Precipitate size evolution in an ultrafine-grained magnesium-manganese alloy

TL;DR

This study investigates how precipitate sizes evolve in a magnesium-manganese alloy subjected to high-pressure torsion, revealing that precipitate growth is limited by interfacial control rather than diffusion, despite increased manganese particle volume fraction.

Contribution

It provides new insights into precipitate size evolution mechanisms in ultrafine-grained magnesium alloys under severe plastic deformation.

Findings

Manganese volume fraction increases with strain.

Precipitate size remains constant during HPT.

Precipitate growth is interfacial, not diffusional.

Abstract

Precipitate size evolution during room temperature high-pressure torsion (HPT) of a Mg-1.35wt.%Mn alloy was studied using scanning transmission electron microscopy (STEM) and Small-/Wide-angle X-ray scattering (SAXS/WAXS).
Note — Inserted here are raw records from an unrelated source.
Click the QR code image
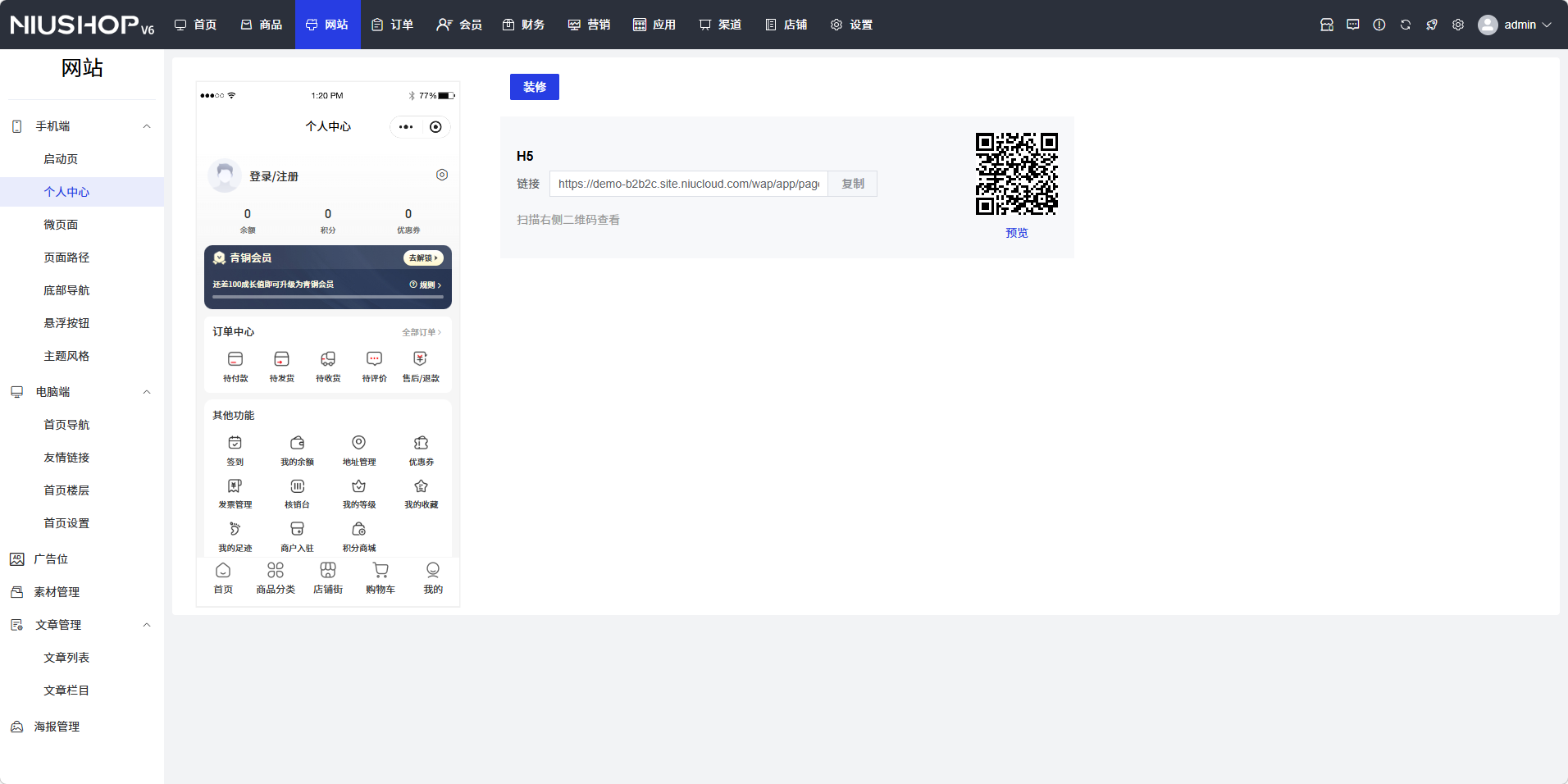Image resolution: width=1568 pixels, height=784 pixels. 1016,174
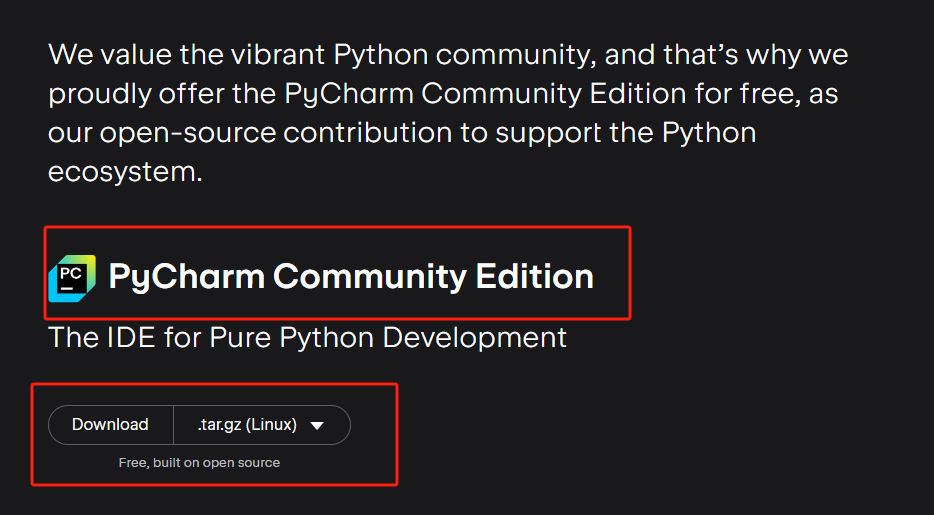This screenshot has height=515, width=934.
Task: Click the PyCharm PC logo icon
Action: pos(72,278)
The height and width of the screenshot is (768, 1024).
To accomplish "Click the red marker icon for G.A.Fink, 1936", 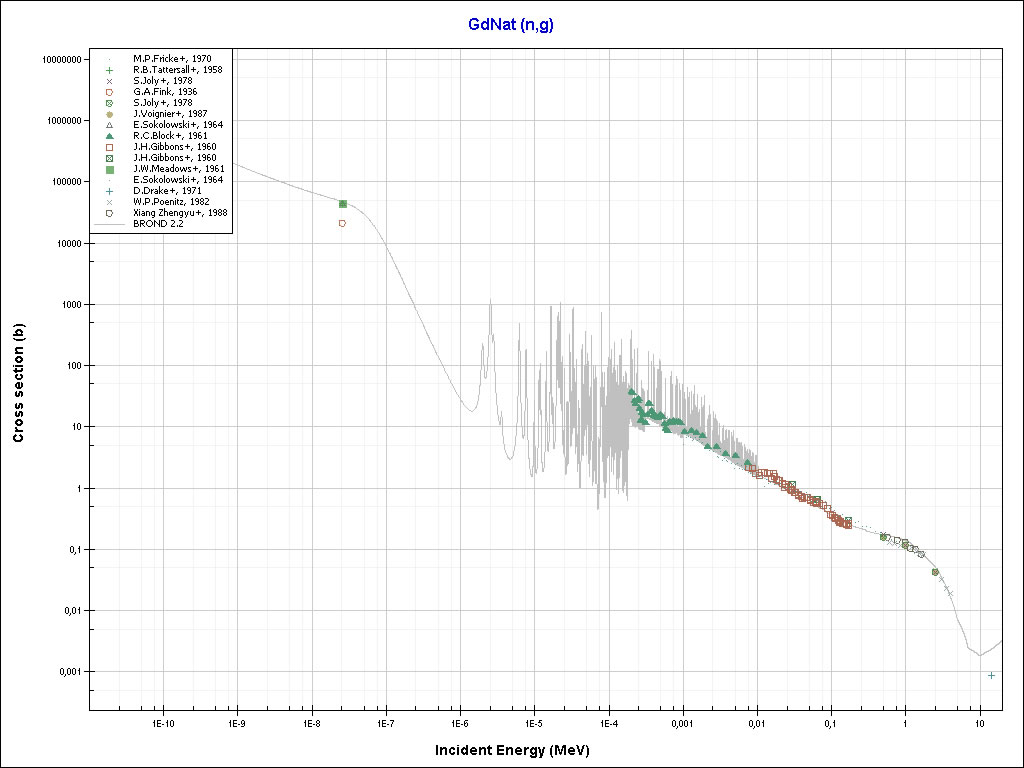I will tap(109, 92).
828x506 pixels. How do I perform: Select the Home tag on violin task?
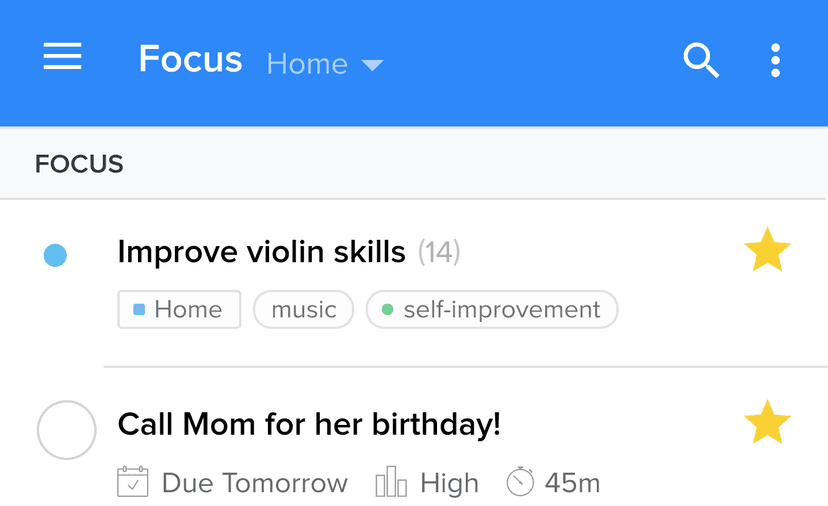tap(179, 310)
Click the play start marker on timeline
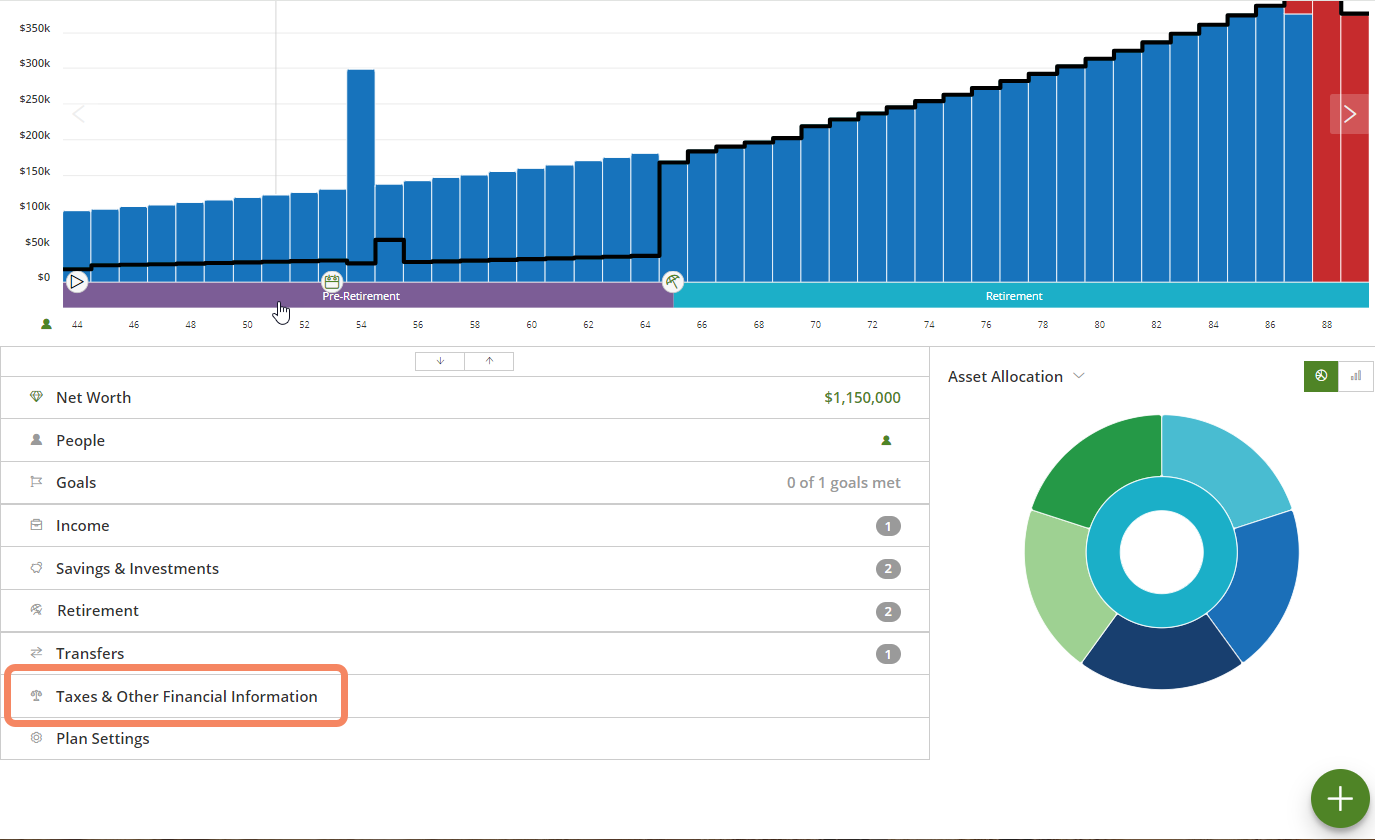The height and width of the screenshot is (840, 1375). tap(77, 282)
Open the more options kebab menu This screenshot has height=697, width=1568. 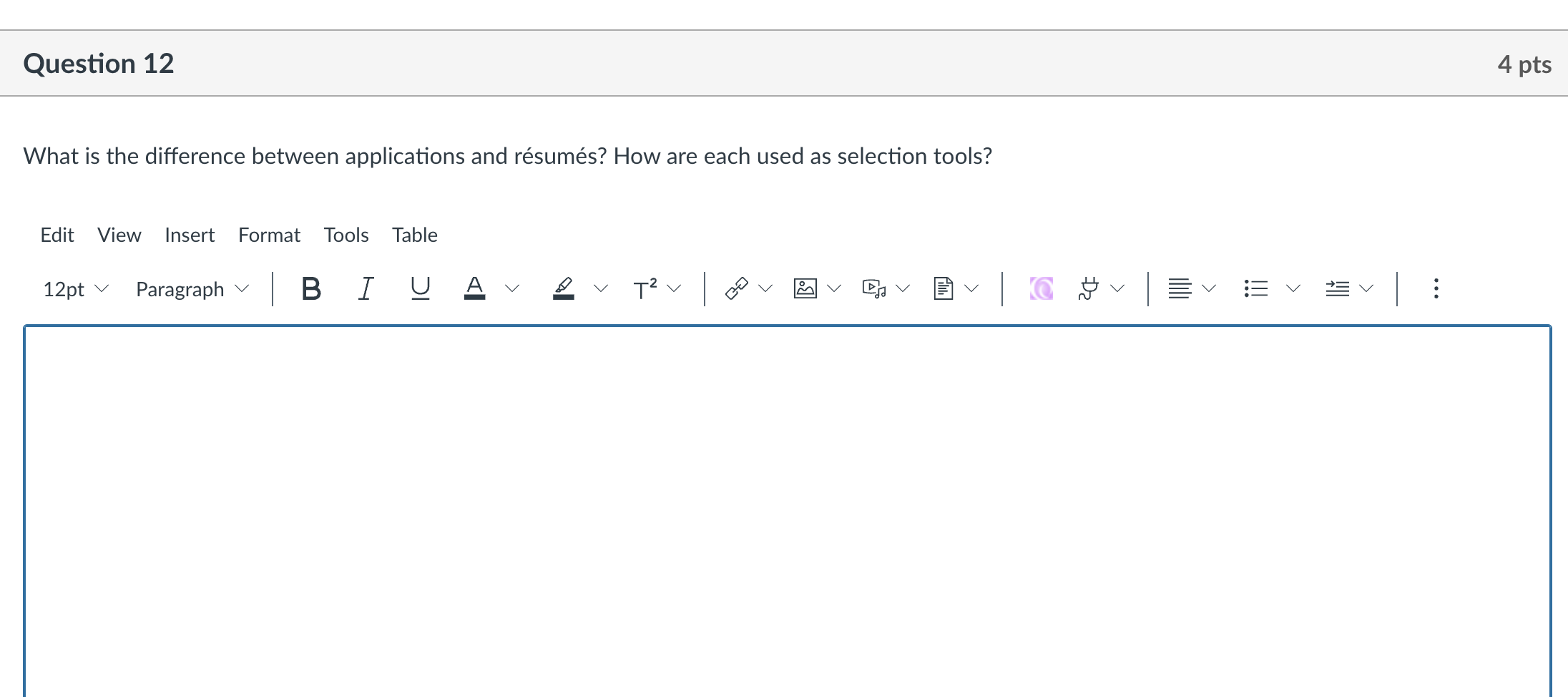tap(1436, 288)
The volume fraction of the nm-scale $\alpha$-Mn particles increased with applied strain, however small angle X-ray scattering (SAXS) indicated that the majority of manganese remained in solution even after 10 HPT rotations, indicating that the reaction progress is still limited by the diffusivity of Mn. Analysis of the precipitate size distribution determined that the mean particle size did not increase over the course of HPT. This, in combination with the precipitate size distribution suggested that precipitate growth was subject to interfacial rather than diffusional control.